- What this task involves: Read through the records below and copy each line that uses the word "panel".
⟨
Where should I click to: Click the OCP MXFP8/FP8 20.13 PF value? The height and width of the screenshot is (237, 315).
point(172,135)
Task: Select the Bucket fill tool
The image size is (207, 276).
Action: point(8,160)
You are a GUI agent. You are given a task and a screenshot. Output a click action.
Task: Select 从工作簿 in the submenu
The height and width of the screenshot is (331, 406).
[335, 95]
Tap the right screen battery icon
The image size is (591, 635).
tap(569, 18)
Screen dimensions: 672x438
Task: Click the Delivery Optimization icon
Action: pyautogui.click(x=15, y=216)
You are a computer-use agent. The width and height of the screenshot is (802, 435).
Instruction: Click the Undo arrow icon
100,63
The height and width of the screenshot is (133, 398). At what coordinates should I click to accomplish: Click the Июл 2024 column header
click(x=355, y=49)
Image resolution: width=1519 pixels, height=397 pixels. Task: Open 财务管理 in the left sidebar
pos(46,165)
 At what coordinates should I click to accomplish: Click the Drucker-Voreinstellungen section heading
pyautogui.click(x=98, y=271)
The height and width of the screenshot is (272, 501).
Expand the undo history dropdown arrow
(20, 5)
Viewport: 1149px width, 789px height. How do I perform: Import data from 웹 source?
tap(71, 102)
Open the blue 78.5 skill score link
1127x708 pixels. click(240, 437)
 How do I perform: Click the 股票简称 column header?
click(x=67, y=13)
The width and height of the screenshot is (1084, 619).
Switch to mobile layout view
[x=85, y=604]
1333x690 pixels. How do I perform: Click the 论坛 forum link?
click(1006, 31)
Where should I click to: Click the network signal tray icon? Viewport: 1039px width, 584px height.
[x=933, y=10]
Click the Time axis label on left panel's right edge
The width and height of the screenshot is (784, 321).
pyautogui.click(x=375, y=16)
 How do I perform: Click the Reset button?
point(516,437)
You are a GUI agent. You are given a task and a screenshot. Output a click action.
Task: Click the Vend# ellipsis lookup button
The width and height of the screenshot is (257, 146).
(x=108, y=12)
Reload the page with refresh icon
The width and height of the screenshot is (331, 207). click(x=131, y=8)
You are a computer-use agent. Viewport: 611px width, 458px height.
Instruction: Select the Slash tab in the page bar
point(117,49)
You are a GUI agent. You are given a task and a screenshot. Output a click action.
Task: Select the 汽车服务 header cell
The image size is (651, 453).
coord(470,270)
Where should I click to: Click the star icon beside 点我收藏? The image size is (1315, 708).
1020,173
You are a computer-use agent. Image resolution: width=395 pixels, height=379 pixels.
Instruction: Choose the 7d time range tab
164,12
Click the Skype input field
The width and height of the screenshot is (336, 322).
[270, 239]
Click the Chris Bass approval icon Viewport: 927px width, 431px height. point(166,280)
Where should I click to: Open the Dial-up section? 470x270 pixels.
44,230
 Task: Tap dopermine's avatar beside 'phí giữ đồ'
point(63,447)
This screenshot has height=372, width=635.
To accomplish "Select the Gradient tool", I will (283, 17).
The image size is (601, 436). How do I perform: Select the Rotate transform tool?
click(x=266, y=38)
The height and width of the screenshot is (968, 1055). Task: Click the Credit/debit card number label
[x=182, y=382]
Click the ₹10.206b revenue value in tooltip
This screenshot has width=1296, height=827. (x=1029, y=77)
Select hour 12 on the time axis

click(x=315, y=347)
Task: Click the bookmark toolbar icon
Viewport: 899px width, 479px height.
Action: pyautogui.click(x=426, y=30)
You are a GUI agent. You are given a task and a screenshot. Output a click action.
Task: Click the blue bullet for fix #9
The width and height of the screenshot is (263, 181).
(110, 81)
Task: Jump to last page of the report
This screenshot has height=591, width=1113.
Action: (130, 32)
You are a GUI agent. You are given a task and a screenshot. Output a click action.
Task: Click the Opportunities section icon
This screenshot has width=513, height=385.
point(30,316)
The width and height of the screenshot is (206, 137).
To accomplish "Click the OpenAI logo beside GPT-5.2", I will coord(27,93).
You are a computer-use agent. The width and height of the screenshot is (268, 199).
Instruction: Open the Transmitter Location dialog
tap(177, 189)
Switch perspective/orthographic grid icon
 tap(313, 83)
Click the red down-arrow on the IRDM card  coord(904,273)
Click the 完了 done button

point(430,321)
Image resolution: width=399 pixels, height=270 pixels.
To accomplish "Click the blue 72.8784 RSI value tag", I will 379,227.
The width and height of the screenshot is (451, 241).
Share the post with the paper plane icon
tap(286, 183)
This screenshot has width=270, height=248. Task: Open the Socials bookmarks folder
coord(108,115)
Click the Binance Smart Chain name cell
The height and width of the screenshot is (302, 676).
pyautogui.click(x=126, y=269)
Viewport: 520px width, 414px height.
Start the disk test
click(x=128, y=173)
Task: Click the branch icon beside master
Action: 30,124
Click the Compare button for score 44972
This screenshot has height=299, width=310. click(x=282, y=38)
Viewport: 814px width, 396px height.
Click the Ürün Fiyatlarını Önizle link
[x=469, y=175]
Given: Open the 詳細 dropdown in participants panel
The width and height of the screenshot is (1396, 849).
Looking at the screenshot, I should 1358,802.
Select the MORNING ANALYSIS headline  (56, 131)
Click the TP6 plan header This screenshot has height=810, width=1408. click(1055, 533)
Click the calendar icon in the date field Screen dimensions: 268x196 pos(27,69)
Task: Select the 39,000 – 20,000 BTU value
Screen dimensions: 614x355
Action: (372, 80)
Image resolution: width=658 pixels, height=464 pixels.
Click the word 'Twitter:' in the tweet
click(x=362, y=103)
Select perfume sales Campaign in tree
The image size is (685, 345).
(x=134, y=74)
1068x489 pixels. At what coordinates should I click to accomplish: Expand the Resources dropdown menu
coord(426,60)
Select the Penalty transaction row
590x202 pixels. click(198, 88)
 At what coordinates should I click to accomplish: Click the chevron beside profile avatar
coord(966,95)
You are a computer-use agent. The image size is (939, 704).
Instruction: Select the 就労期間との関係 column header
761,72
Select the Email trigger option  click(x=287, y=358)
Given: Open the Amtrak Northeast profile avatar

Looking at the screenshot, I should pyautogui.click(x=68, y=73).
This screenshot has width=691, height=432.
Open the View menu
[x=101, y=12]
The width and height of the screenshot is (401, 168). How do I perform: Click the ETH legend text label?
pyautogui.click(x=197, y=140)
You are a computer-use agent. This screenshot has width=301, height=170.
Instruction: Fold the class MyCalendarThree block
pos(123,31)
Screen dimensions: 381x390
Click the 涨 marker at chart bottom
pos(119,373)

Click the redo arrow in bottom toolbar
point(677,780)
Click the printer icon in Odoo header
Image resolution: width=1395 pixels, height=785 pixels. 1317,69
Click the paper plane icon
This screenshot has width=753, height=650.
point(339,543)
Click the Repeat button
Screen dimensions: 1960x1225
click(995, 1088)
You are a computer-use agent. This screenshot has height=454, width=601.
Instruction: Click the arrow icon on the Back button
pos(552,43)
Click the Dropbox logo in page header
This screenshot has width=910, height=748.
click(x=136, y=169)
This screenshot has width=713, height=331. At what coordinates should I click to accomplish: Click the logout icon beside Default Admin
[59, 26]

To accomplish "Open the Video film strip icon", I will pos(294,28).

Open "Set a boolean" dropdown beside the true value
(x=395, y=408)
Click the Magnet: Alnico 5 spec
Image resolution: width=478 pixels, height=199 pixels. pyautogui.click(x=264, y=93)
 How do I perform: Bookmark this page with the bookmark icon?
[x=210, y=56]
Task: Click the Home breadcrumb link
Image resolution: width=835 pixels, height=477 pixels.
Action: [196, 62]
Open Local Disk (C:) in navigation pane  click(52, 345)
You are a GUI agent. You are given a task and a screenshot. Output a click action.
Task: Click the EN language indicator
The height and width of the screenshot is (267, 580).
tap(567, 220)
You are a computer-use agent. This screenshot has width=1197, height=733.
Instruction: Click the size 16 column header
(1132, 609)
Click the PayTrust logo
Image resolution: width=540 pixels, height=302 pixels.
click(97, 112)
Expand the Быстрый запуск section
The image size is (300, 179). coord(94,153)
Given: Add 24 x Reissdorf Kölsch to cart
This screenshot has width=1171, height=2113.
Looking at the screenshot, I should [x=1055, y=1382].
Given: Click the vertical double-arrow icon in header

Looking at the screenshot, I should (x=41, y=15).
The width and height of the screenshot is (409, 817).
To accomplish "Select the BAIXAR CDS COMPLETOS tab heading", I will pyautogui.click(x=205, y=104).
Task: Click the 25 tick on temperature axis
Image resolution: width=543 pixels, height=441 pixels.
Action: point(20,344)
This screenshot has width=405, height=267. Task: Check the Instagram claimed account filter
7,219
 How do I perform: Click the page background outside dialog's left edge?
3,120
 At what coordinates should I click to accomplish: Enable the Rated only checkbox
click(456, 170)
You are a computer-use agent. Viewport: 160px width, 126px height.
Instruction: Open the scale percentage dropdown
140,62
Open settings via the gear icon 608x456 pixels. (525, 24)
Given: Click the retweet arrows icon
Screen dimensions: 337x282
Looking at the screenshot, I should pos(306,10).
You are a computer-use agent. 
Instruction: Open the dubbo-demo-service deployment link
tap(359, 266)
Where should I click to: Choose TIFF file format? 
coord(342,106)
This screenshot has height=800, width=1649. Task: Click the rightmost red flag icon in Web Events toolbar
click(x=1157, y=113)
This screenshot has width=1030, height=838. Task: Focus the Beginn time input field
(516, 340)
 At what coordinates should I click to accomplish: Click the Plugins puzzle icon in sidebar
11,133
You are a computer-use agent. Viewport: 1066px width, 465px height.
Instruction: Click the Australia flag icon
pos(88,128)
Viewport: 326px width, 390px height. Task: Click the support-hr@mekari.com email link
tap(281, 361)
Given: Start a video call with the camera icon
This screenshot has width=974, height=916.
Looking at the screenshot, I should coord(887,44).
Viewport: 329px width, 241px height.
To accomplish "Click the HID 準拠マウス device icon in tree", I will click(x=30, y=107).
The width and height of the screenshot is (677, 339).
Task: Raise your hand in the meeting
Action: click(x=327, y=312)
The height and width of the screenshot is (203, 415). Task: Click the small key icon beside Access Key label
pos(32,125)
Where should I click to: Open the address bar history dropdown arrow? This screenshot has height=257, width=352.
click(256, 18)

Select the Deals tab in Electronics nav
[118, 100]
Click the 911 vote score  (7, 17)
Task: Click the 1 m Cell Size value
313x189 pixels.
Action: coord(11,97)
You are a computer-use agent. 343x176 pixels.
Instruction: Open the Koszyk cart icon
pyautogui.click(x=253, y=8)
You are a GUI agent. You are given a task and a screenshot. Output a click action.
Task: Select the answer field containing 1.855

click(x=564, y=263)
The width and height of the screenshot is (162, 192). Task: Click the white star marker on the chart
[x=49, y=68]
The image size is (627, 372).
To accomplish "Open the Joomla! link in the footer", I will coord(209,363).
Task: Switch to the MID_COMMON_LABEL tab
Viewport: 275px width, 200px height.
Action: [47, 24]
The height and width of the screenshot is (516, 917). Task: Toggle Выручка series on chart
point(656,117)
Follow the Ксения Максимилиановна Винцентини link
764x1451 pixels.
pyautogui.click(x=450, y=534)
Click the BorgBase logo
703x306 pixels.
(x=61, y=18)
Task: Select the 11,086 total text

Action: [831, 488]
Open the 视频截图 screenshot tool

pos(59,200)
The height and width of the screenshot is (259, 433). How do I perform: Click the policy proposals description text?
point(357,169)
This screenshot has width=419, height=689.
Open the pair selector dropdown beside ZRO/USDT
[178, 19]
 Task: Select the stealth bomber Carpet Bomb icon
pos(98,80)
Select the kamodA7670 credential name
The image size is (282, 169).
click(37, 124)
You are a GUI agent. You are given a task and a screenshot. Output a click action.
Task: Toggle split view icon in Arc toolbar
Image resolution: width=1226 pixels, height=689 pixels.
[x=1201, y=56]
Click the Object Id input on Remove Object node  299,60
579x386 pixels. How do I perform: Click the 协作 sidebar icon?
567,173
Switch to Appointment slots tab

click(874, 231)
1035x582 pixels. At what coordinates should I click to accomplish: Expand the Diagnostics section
⟩
- Result for this exercise:
Click the Time axis label on left panel's right edge
Given: Open the 詳細 dropdown in participants panel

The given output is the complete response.